Существовали эвфемизмы для описания различных вариантов побега заключенных из железнодорожных вагонов — пролом (пола, крыши, боковых стенок). Убитые при попытке к бегству конвоиры именовались выбывшими, волнение среди осужденных назывались сортировкой бланков, женщины — ордер, а женщины с детьми относились к квитанциям.
Эта ущербная бюрократическая поэзия в карикатурном виде отражает, пожалуй, единственную в своем роде, далекую от какой бы то ни было цивилизованности административную культуру, или куль- туру в области безопасности.
МАЙ - «ЗАКОН ЖИЗНИ»
Мы с именем Сталина все победим, Клокочет заветная песня в груди — В ней Сталину слава, любовь, уваженье, Без края восторг, без границ восхищенье.
Джамбул («Песня о Сталине»)
1940 г. в Советском Союзе обещал быть совершенно не похожим на все предыдущие годы. Первые признаки этого появились уже в конце лета 1939 г. Вот что писал, в частности, в своей книге[93] старший переводчик министерства иностранных дел Германии Пауль Шмидт: «22 августа в 9 часов вечера я самолетом VW 200 "кондор" отправился в Москву вместе с Риббентропом и большой делегацией. Мы провели ночь в Кенигсберге, но об отдыхе нечего было и помышлять. Всю ночь Риббентроп готовил материалы для своей встречи со Сталиным, заполняя многочисленные листы рукописными записями, буквы под его рукой становились все больше и больше по мере того, как проходила ночь. Делались звонки в Берлин и Берхтесга- ден с запросами по поводу самых редких документов, и вся команда буквально сбилась с ног... На следующий день мы отбыли в Москву. ...Что прежде всего поразило меня, едва я вышел из самолета, так это щит со словом "Москва", написанным по-французски, а рядом с ним по обе стороны флаг со свастикой в дружеском соседстве с флагом с серпом и молотом. Перед ним стоял Потемкин, первый заместитель народного комиссара иностранных дел, чья фамилия, казалось, символически подчеркивала нереальность всей сцены. Он возглавлял делегацию официальных лиц, прибывших встретить нас. С ним были итальянский посол Россо... и немецкий посол фон Шуленбург... Торопливо перекусив, Риббентроп немедленно отправился на встречу с Молотовым в Кремль».

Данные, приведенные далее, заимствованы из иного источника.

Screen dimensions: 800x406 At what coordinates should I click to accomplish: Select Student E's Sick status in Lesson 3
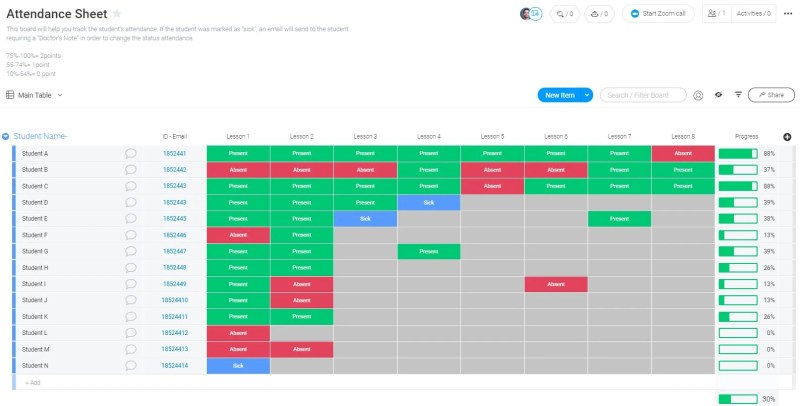pos(365,219)
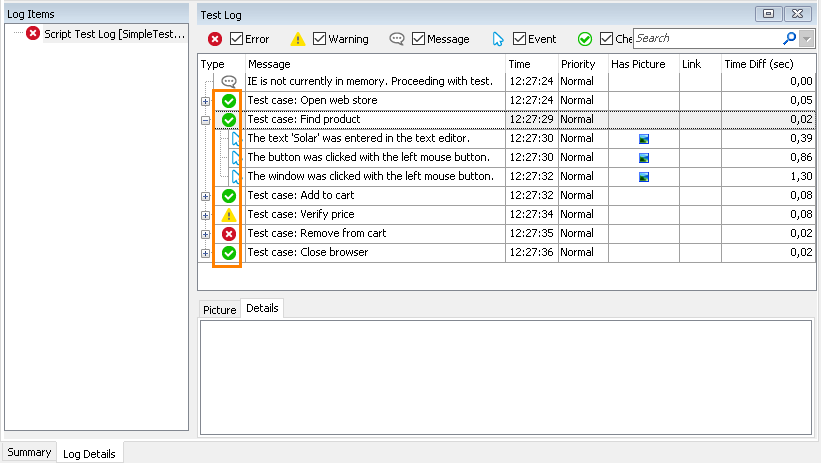
Task: Sort by the Time column header
Action: point(520,64)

После подписания пакта о ненападении от 23 августа 1939 г., по словам Молотова и Риббентропа, началась новая эра в германо- российских отношениях. Сталин в телеграмме министру иностранных дел (от 25 декабря 1939 г. — Прим. перев.) ссылался на «дружбу, скрепленную кровью» и заверял в том, что Советский Союз никогда не предаст своего партнера по договору. С этого момента в советской пропаганде наступил невиданный доселе перелом[94].

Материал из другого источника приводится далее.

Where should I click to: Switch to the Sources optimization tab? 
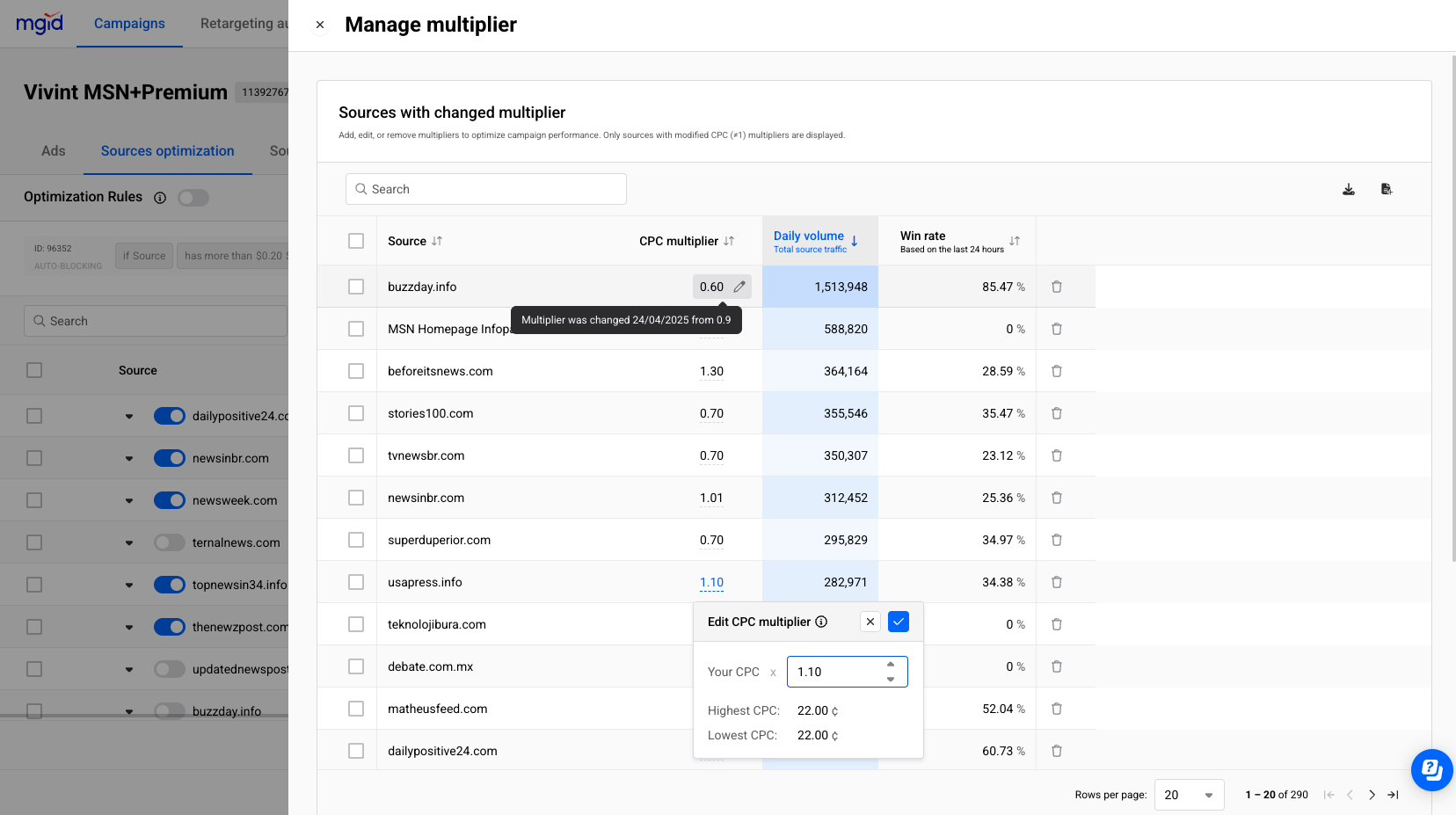point(167,151)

«Когда я вернулся вечером в посольство, — пишет в своих воспоминаниях тот же Пауль Шмидт, — Риббентроп вскоре прибыл из Кремля. Энтузиазм в отношении Молотова и Сталина, который, похоже, присоединился к разговору позднее, буквально переполнял его. "Дела с русскими идут великолепно" — то и дело восклицал он за коротким ужином. "Мы, несомненно, придем к соглашению еще до ночи". Линия раздела сфер интересов России и Германии в Польше, ставшая такой знаменитой и обусловившая новый раздел этой страны, уже, судя но всему, обсуждалась на том послеобеденном заседании, потому что Риббентроп направил по телефону запрос из посольства в Германию, спрашивая мнение Гитлера, согласится ли тот, если порты на Балтийском море Либау (Лиепая) и Виндау (Вентспилс) отойдут к русской сфере интересов. Менее чем через полчаса пришел утвердительный ответ Гитлера... Сразу же после быстро проглоченного ужина Риббентроп помчался обратно в Кремль с Шуленбургом и руководителем юридического отдела доктором Гаусом. К моему сожалению, я не поехал с ними, так как советник посольства Хильгер, осуществлявший перевод, одновременно должен был делать записи бесед»[95].

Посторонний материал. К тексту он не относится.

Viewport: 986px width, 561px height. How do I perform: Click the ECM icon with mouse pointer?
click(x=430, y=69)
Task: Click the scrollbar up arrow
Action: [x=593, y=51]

Затем Риббентроп и сопровождавшие его лица с восторгом рассказали о небольшом празднике, «который Сталин устроил после подписания этого соглашения. "Как добрый отец семейства" он лично проявлял заботу о своих гостях... Сталин первым предложил выпить за здоровье Гитлера со словами: "Я знаю, как сильно народ Германии любит своего фюрера. Поэтому я хотел бы выпить за его здоровье!" ...Мы отбыли в Берлин в час дня 24 августа, проведя в Москве лишь 24 часа»[96].